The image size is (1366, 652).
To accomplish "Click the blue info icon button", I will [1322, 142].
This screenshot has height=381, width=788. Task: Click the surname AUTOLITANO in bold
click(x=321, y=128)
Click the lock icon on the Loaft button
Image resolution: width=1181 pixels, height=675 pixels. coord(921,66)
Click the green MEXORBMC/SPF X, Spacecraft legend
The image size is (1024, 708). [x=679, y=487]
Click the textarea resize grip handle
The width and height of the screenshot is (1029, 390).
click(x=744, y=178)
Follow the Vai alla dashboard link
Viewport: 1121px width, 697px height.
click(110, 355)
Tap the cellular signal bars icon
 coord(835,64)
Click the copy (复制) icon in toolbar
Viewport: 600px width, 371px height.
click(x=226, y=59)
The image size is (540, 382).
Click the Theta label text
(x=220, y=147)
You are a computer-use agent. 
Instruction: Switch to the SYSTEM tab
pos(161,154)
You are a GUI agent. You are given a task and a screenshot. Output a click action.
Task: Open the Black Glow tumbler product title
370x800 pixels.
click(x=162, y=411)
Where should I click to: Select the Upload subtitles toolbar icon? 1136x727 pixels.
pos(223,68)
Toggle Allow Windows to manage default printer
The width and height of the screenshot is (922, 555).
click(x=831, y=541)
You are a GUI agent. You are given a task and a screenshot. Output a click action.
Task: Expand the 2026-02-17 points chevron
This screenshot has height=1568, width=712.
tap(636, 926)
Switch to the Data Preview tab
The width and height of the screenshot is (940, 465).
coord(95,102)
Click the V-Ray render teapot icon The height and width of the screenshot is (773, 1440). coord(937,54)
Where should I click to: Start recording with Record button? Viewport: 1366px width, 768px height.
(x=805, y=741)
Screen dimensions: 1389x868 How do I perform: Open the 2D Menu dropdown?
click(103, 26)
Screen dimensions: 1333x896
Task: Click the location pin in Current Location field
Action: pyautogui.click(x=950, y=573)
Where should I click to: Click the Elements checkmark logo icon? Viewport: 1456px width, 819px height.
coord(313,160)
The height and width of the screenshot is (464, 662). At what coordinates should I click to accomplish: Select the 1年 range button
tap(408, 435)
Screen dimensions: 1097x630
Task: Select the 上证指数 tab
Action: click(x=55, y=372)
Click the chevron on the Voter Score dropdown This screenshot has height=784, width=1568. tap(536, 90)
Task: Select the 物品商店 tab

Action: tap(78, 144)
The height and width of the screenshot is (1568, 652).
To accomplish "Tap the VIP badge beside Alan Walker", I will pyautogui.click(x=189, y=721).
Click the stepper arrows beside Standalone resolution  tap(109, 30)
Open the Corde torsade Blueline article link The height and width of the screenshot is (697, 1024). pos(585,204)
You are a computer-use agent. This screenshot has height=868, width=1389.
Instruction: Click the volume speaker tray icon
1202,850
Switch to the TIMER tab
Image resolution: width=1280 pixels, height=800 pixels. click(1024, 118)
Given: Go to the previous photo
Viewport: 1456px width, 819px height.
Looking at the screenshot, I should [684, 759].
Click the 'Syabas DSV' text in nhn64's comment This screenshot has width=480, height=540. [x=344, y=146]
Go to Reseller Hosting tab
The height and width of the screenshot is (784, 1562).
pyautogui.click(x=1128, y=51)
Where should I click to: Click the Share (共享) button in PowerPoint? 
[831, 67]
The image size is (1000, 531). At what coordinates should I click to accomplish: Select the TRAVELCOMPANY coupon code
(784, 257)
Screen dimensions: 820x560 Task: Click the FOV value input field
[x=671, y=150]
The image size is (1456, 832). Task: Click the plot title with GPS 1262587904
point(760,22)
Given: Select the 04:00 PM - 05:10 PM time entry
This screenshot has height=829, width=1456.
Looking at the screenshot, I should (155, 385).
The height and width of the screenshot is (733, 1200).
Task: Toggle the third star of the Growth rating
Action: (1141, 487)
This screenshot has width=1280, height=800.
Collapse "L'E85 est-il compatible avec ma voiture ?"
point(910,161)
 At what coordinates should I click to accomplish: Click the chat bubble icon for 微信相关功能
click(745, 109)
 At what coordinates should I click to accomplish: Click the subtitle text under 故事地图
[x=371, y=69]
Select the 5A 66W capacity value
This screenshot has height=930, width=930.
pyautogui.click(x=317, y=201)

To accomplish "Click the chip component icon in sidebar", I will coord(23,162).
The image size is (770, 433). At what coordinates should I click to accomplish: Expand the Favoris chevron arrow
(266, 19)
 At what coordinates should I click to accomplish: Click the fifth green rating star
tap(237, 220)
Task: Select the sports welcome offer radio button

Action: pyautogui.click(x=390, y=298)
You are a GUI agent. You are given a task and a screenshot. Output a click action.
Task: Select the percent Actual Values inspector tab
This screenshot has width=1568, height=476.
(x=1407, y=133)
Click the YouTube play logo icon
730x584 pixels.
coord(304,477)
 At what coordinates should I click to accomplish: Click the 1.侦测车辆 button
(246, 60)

▶ [Prompt] Please restate the records in full, word for word.

▶ [Problem solution]
The image size is (1366, 652).
To accomplish "Click the blue info icon button", I will [1322, 142].
This screenshot has height=381, width=788. Task: Click the surname AUTOLITANO in bold
click(x=321, y=128)
Click the lock icon on the Loaft button
Image resolution: width=1181 pixels, height=675 pixels. coord(921,66)
Click the green MEXORBMC/SPF X, Spacecraft legend
The image size is (1024, 708). [x=679, y=487]
Click the textarea resize grip handle
The width and height of the screenshot is (1029, 390).
click(x=744, y=178)
Follow the Vai alla dashboard link
Viewport: 1121px width, 697px height.
click(110, 355)
Tap the cellular signal bars icon
 coord(835,64)
Click the copy (复制) icon in toolbar
Viewport: 600px width, 371px height.
click(x=226, y=59)
The image size is (540, 382).
Click the Theta label text
(x=220, y=147)
You are a computer-use agent. 
Instruction: Switch to the SYSTEM tab
pos(161,154)
You are a GUI agent. You are given a task and a screenshot. Output a click action.
Task: Open the Black Glow tumbler product title
370x800 pixels.
click(x=162, y=411)
Where should I click to: Select the Upload subtitles toolbar icon? 1136x727 pixels.
pos(223,68)
Toggle Allow Windows to manage default printer
The width and height of the screenshot is (922, 555).
click(x=831, y=541)
You are a GUI agent. You are given a task and a screenshot. Output a click action.
Task: Expand the 2026-02-17 points chevron
This screenshot has height=1568, width=712.
tap(636, 926)
Switch to the Data Preview tab
The width and height of the screenshot is (940, 465).
coord(95,102)
Click the V-Ray render teapot icon The height and width of the screenshot is (773, 1440). coord(937,54)
Where should I click to: Start recording with Record button? Viewport: 1366px width, 768px height.
(x=805, y=741)
Screen dimensions: 1389x868 How do I perform: Open the 2D Menu dropdown?
click(103, 26)
Screen dimensions: 1333x896
Task: Click the location pin in Current Location field
Action: pyautogui.click(x=950, y=573)
Where should I click to: Click the Elements checkmark logo icon? Viewport: 1456px width, 819px height.
coord(313,160)
The height and width of the screenshot is (464, 662). At what coordinates should I click to accomplish: Select the 1年 range button
tap(408, 435)
Screen dimensions: 1097x630
Task: Select the 上证指数 tab
Action: click(x=55, y=372)
Click the chevron on the Voter Score dropdown This screenshot has height=784, width=1568. tap(536, 90)
Task: Select the 物品商店 tab

Action: tap(78, 144)
The height and width of the screenshot is (1568, 652).
To accomplish "Tap the VIP badge beside Alan Walker", I will pyautogui.click(x=189, y=721).
Click the stepper arrows beside Standalone resolution  tap(109, 30)
Open the Corde torsade Blueline article link The height and width of the screenshot is (697, 1024). pos(585,204)
You are a computer-use agent. This screenshot has height=868, width=1389.
Instruction: Click the volume speaker tray icon
1202,850
Switch to the TIMER tab
Image resolution: width=1280 pixels, height=800 pixels. click(1024, 118)
Given: Go to the previous photo
Viewport: 1456px width, 819px height.
Looking at the screenshot, I should [684, 759].
Click the 'Syabas DSV' text in nhn64's comment This screenshot has width=480, height=540. [x=344, y=146]
Go to Reseller Hosting tab
The height and width of the screenshot is (784, 1562).
pyautogui.click(x=1128, y=51)
Where should I click to: Click the Share (共享) button in PowerPoint? 
[831, 67]
The image size is (1000, 531). At what coordinates should I click to accomplish: Select the TRAVELCOMPANY coupon code
(784, 257)
Screen dimensions: 820x560 Task: Click the FOV value input field
[x=671, y=150]
The image size is (1456, 832). Task: Click the plot title with GPS 1262587904
point(760,22)
Given: Select the 04:00 PM - 05:10 PM time entry
This screenshot has height=829, width=1456.
Looking at the screenshot, I should (155, 385).
The height and width of the screenshot is (733, 1200).
Task: Toggle the third star of the Growth rating
Action: (1141, 487)
This screenshot has width=1280, height=800.
Collapse "L'E85 est-il compatible avec ma voiture ?"
point(910,161)
 At what coordinates should I click to accomplish: Click the chat bubble icon for 微信相关功能
click(745, 109)
 At what coordinates should I click to accomplish: Click the subtitle text under 故事地图
[x=371, y=69]
Select the 5A 66W capacity value
This screenshot has height=930, width=930.
pyautogui.click(x=317, y=201)

To accomplish "Click the chip component icon in sidebar", I will coord(23,162).
The image size is (770, 433). At what coordinates should I click to accomplish: Expand the Favoris chevron arrow
(266, 19)
 At what coordinates should I click to accomplish: Click the fifth green rating star
tap(237, 220)
Task: Select the sports welcome offer radio button

Action: pyautogui.click(x=390, y=298)
You are a GUI agent. You are given a task and a screenshot. Output a click action.
Task: Select the percent Actual Values inspector tab
This screenshot has width=1568, height=476.
(x=1407, y=133)
Click the YouTube play logo icon
730x584 pixels.
coord(304,477)
 At what coordinates should I click to accomplish: Click the 1.侦测车辆 button
(246, 60)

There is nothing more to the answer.